» Problem statement
Rewrite the data below, changing "time axis" to "horizontal axis" and leaving everything else as it is.

========================

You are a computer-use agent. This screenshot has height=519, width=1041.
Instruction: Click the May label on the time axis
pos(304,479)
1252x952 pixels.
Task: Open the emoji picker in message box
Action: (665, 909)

========================

» Task response
You are a computer-use agent. This screenshot has height=519, width=1041.
Instruction: Click the May label on the horizontal axis
pos(304,479)
1252x952 pixels.
Task: Open the emoji picker in message box
Action: (665, 909)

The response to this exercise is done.